Rows from a dataset:
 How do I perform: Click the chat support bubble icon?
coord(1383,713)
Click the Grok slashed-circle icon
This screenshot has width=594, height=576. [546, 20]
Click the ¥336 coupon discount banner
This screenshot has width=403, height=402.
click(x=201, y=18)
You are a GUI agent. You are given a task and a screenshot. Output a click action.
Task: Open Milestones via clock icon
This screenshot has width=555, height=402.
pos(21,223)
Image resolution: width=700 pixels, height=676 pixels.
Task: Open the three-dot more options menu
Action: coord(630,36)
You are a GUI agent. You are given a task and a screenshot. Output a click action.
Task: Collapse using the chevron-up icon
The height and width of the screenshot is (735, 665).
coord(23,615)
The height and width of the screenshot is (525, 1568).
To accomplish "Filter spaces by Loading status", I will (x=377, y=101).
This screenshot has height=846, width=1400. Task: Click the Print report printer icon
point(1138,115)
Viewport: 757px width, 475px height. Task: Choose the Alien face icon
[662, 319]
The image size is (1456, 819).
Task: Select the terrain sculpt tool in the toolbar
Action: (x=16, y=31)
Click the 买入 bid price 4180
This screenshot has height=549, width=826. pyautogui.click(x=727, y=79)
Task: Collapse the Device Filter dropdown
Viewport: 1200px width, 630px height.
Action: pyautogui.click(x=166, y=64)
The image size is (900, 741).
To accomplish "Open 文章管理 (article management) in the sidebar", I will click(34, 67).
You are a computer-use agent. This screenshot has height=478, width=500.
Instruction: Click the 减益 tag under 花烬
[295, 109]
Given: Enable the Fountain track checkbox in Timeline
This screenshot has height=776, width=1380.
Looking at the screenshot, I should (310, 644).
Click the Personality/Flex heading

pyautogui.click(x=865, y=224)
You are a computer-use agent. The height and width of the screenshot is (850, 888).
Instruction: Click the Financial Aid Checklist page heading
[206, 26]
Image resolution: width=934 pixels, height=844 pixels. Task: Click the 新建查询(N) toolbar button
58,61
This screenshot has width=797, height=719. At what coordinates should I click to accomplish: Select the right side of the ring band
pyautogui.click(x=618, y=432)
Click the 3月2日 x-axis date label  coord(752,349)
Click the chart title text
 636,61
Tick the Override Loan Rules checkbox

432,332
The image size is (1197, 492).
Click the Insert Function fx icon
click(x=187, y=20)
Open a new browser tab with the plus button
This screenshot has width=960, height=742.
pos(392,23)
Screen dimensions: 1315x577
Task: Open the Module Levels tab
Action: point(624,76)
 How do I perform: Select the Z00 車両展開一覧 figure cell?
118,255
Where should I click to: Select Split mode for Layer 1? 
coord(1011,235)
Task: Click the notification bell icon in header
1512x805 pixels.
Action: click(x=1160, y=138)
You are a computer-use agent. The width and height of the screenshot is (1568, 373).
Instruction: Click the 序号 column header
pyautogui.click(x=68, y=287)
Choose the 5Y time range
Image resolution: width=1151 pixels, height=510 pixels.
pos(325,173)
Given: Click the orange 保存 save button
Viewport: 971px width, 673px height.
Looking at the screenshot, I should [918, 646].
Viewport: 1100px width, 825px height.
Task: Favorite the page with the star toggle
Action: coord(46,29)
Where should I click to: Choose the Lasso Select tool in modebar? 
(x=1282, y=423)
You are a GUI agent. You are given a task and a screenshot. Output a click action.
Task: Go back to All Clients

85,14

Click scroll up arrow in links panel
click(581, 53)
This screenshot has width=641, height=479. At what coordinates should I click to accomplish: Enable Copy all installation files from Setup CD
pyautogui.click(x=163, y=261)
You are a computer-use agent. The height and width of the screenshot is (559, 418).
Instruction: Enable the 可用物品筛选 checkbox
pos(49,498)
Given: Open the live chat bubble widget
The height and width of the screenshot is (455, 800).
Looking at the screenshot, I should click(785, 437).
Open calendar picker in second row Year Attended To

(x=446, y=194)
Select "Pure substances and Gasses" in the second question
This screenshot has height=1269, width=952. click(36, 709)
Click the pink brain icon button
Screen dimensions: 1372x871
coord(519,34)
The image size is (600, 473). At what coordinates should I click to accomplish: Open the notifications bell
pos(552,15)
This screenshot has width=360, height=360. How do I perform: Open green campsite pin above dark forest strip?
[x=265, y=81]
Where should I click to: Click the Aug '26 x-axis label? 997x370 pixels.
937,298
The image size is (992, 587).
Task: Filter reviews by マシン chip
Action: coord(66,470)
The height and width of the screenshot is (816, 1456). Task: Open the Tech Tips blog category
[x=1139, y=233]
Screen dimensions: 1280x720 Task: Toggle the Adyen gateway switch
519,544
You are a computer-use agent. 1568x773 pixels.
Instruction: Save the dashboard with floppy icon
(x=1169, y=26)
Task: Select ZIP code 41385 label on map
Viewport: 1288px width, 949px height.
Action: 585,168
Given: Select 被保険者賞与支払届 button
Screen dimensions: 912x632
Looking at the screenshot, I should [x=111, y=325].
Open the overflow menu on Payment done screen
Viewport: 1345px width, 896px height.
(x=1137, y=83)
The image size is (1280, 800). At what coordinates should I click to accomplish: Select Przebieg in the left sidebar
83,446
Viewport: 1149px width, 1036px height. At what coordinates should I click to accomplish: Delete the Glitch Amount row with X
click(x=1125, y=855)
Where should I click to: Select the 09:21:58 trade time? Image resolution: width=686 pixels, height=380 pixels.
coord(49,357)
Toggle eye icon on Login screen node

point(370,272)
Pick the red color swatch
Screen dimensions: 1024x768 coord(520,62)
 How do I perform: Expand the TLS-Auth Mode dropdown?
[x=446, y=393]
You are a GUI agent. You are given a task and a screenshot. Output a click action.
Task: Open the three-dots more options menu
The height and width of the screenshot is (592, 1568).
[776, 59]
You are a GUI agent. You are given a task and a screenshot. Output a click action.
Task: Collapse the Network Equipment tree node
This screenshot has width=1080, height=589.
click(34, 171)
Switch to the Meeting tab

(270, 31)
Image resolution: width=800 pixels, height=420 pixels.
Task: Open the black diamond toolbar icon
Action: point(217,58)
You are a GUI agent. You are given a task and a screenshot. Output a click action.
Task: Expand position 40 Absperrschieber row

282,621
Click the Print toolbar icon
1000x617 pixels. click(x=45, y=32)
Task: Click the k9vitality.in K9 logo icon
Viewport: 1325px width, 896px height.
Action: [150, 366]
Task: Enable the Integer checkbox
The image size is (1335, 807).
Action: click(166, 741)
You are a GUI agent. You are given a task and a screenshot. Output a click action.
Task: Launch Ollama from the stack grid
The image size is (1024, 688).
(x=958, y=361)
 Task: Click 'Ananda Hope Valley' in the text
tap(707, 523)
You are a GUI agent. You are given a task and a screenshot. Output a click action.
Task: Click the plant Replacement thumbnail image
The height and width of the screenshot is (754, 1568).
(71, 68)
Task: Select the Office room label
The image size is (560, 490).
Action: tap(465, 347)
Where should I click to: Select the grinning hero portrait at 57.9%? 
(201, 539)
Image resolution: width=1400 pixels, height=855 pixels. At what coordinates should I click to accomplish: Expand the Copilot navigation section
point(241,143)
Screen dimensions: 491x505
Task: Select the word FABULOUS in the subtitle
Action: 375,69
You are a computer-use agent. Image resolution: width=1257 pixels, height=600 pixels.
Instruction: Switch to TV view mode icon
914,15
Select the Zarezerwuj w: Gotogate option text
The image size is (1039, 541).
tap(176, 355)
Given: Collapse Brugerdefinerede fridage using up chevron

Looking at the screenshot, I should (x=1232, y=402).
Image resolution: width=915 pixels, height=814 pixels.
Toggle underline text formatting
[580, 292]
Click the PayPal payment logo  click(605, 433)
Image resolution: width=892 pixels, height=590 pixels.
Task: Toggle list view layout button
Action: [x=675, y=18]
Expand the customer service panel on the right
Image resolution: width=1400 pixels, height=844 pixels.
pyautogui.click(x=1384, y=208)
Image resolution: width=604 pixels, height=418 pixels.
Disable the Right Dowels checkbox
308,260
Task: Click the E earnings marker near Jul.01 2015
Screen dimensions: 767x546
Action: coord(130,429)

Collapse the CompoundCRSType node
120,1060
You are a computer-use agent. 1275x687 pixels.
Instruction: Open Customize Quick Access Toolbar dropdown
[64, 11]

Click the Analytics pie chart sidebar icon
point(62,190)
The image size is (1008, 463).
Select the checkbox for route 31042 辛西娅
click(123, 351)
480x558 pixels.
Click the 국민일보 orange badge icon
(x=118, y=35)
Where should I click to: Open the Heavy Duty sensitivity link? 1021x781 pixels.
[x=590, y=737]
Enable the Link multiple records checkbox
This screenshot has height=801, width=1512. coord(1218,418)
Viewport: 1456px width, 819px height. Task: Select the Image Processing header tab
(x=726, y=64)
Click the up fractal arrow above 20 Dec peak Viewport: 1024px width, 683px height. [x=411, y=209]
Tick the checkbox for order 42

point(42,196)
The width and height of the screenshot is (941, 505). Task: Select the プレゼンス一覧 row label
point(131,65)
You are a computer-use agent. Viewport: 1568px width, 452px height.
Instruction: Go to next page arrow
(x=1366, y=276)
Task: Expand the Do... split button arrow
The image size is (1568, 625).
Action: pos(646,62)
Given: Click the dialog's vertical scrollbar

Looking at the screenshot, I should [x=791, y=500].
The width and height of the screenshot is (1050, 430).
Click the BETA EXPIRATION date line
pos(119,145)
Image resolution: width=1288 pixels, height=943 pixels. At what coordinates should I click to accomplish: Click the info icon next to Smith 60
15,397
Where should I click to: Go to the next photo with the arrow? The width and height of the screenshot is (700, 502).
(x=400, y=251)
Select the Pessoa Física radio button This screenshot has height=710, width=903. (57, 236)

» EXERCISE TASK
Please pull out every line of the material above that contains the word "using".

» RESPONSE BELOW
Task: Collapse using the chevron-up icon
Given: Collapse Brugerdefinerede fridage using up chevron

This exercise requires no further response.